Senin, 07 Maret 2011

SALAH SANGKA

“Teng, teng, teng” terdengar suara bel berbunyi. Seperti biasanya, pada saat jam istirahat aku selalu menghabiskan waktuku bersama seorang sahabatku Nayla.
            Nayla dulu adalah anak baru di sekolahku semenjak aku berada di kelas 7 smp di semester 2. Tidak ada yang menonjol dari dirinya. Badanya agak dekil kurus, matanya bulat besar, bibirnya agak tebal, dan mukanya juga tidak terlalu cantik. Tetapi yang aku suka dari dirinya adalah kedisiplinan dan kerapiannya.
            Meski secara fisik ia tidak terlalu sempurna, tetapi mulai dari ujung rambut sampai ujung kaki, ia terlihat sangat rapi dan sangat menunjukkan kedisiplinannya.
            Aku sering mengajaknya ke kantin sekolahku. Dan disana ia tidak pernah membeli makanan dan minuman yang berlebihan. Hanya sebotol air putih yang dibelinya dengan harga 1500 rupiah. Karena Nayla selalu membawa makanan bekal dari rumah. Katanya makanan dari rumah lebih bersih dan hygenis daripada makanan di kantin sekolah. Itulah hal kedua yang ku acungi jempol darinya.
            Setiap aku pergi bersama Nayla ke kantin sekolah, tak jarang ku menemui sekelompok geng anak-anak perempuan yang tidak lain adalah geng ‘Smabict’ singkatan dari Smart, Beautiful, and Perfect. Mereka adalah sekelompok geng anak-anak perempuan di kelasku.


Geng itu termasuk geng anak-anak yang terkenal dan populer di sekolahku. Dulu sebelum adanya kejadian itu aku termasuk dari sekelompok geng itu. Kejadian? Ya kejadian itu. Kejadian itu berawal dari Sasky. Ya, Sasky. Sasky adalah sahabatku. Tapi itu dulu, mungkin sekarang hanya teman biasa.
Waktu itu aku masih termasuk dalam geng itu. Tetapi setelah kedatangan Sasky yang baru masuk ke geng itu, semua berubah menjadi lain bagiku. Ayah Sasky adalah seorang diplomat. Pada waktu itu ayah Sasky kembali ke tanah air, setelah beliau bekerja di Jerman. Sepulang dari Jerman Ayah Sasky membawakannya sebuah gantungan kunci unik yang cantik dan terlihat harganya sangat mahal.

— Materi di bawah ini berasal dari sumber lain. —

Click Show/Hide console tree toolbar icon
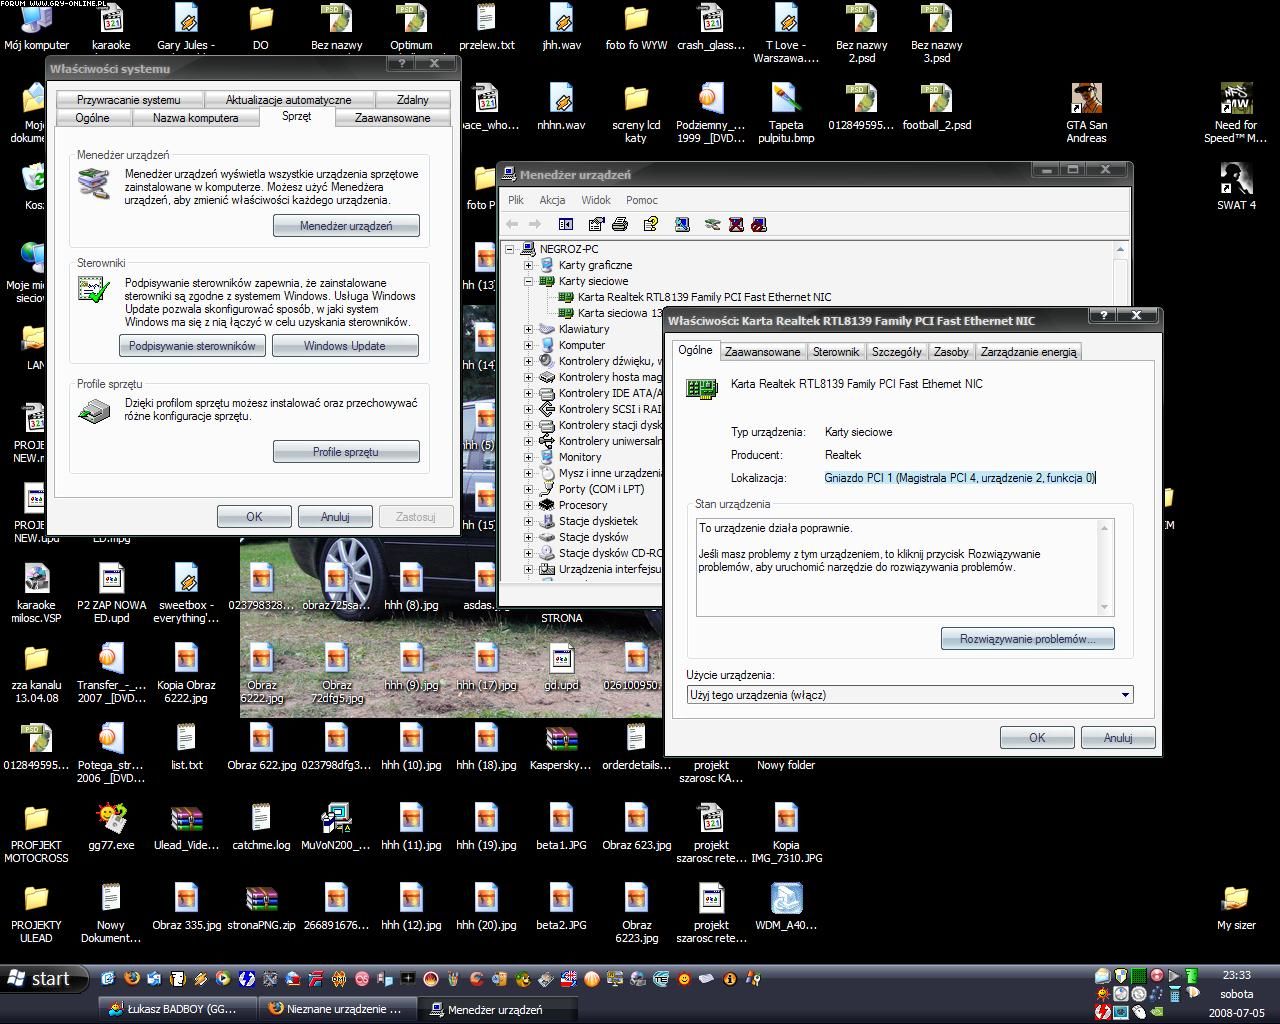 click(566, 224)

Semenjak Sasky mendapat gantungan kunci itu, ia berubah menjadi sombong, angkuh, dan memerintahkan setiap anggota geng Smabict untuk membeli gantungan kunci itu di mall terdekat. Memang waktu itu gantungan kunci itu sangat terkenal di kota kami bahkan sampai sekarang pun masih tenar.
Kata Sasky, setiap anggota geng Smabict harus mempunyai gantungan kunci unik itu satu persatu dengan tujuan agar serasi dan kompak. Tetapi aku berpikir panjang mengenai masalah itu. Memang gantungan kunci itu unik dan cantik sesuai dengan nama geng kami. Tetapi harganya sangat mahal sekitar Rp. 650.000 .

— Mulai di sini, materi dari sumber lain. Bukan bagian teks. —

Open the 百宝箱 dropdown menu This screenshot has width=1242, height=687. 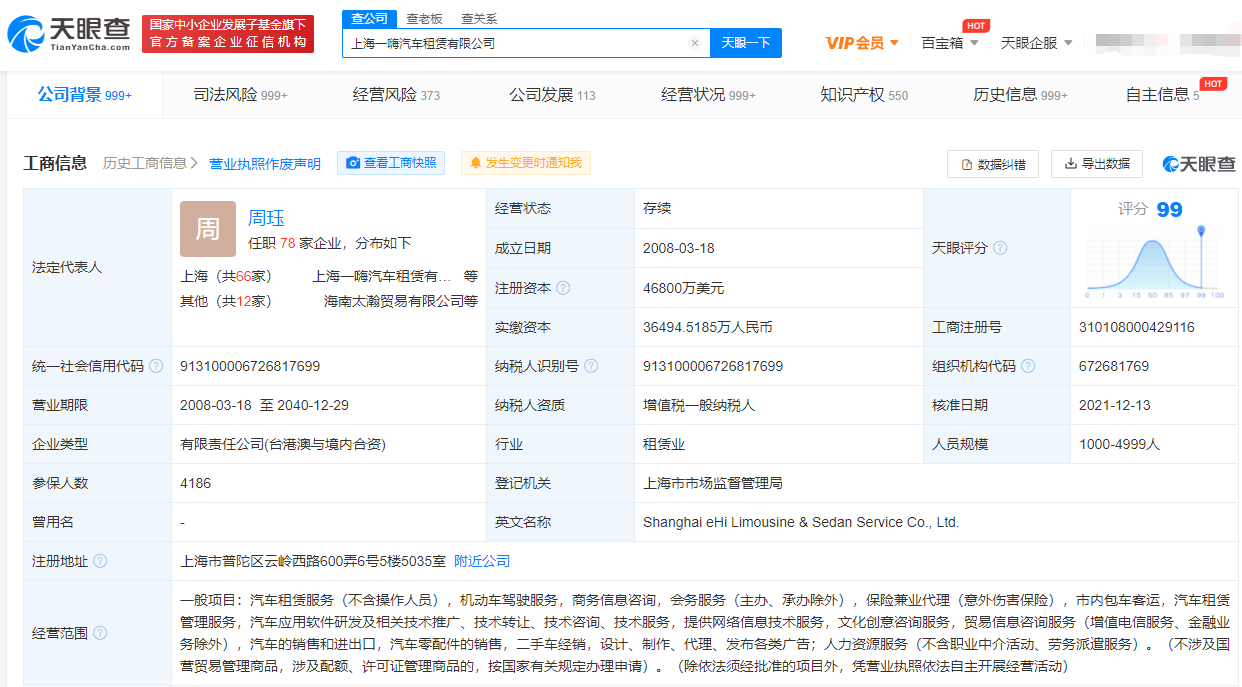[x=949, y=43]
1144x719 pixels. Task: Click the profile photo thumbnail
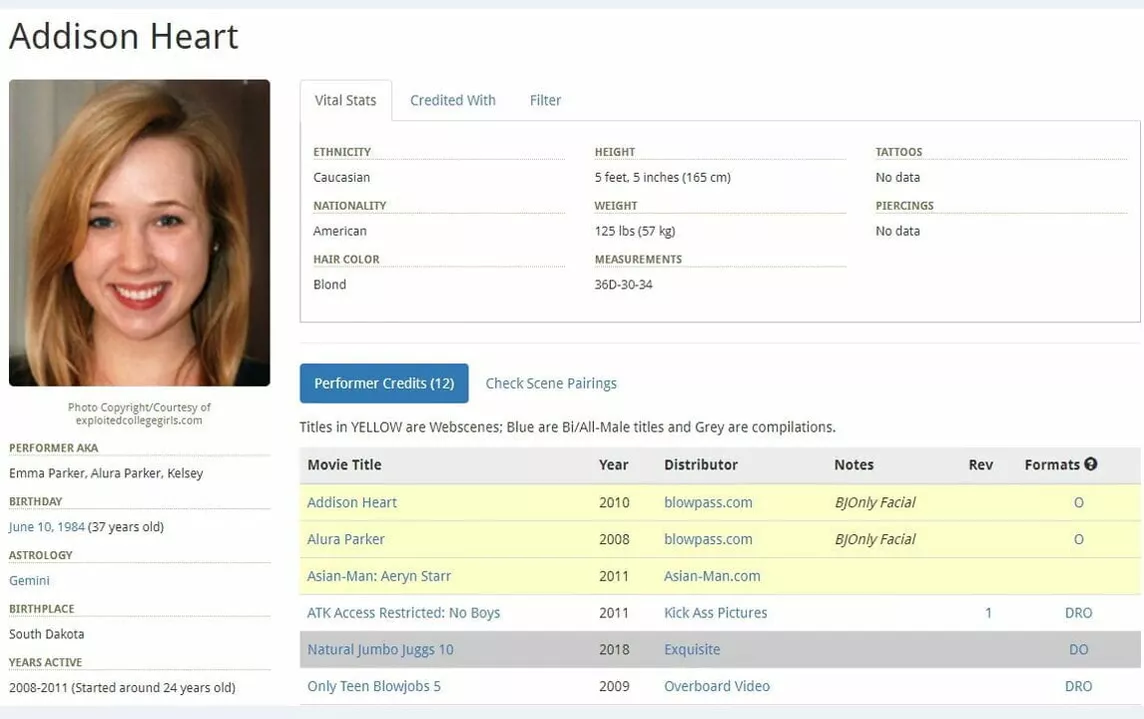click(139, 233)
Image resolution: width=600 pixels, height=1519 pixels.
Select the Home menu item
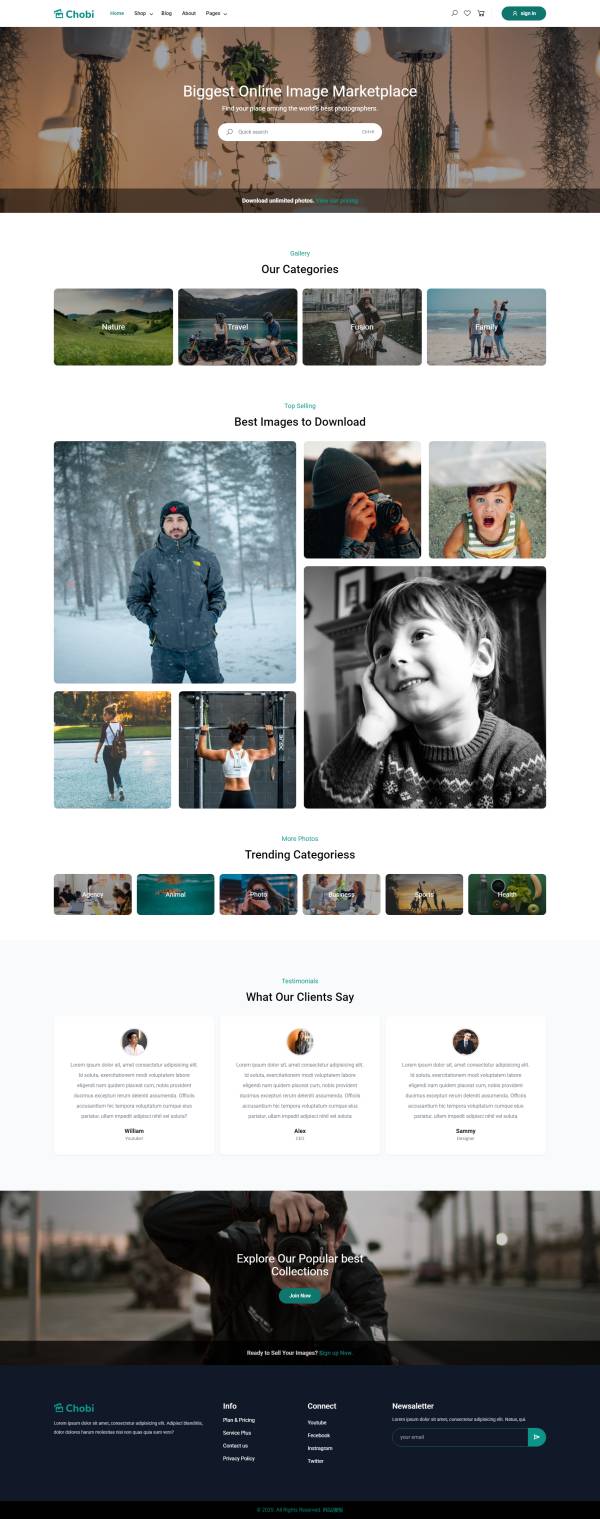pos(117,13)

Uang sebanyak itu daripada digunakan untuk hal yang tidak penting lebih baik digunakan untuk hal-hal yang penting dan bermanfaat seperti untuk membeli buku, atau di sumbangkan untuk orang yang membutuhkan, atau bahkan untuk di tabung. Hanya itu yang melintas di benakku.
Selain itu, Sasky juga bertindak seenaknya pada geng kami. Hanya anak-anak orang kaya dan mampu saja yang boleh bergabung dalam geng itu. Memang aku termasuk anak orang yang mampu. Segalanya aku punya, dan tidak jarang aku mentraktir teman-teman ku. Tetapi tidak dengan cara yang begitu juga Sasky dan geng Smabict bisa memperlakukan teman-teman yang lain se enaknya sendiri. Mereka se enaknya menyombongkan diri, menindas anak-anak yang kurang mampu, mengejek, mencaci, dan yang lainnya.
Justru aku merasa tidak kerasan bergabung dalam geng itu. Rasanya aku ingin keluar saja dalam geng itu. Tetapi Sasky selalu mencegahnya. Dia tidak mau aku keluar dari geng itu, karena dia sudah menganggapku sebagai sahabatnya. Tetapi apa boleh buat, aku memang sudah tidak nyaman dalam geng itu, dan akhirnya aku  keluar dari geng itu.
Apalagi setelah Nayla baru masuk di sekolah ku, dan akhirnya menjadi temanku. Sasky malah bergejolak, dan tidak jarang ia menindas dan mengejek Nayla sewenang-wenang. Tetapi Nayla tetap bersabar dan berusaha mempertahankan tali pertemanan kami. Semakinn hari, pertemananku dengan Nayla semakin erat. Malah aku menganggapnya sebagai pengganti Sasky.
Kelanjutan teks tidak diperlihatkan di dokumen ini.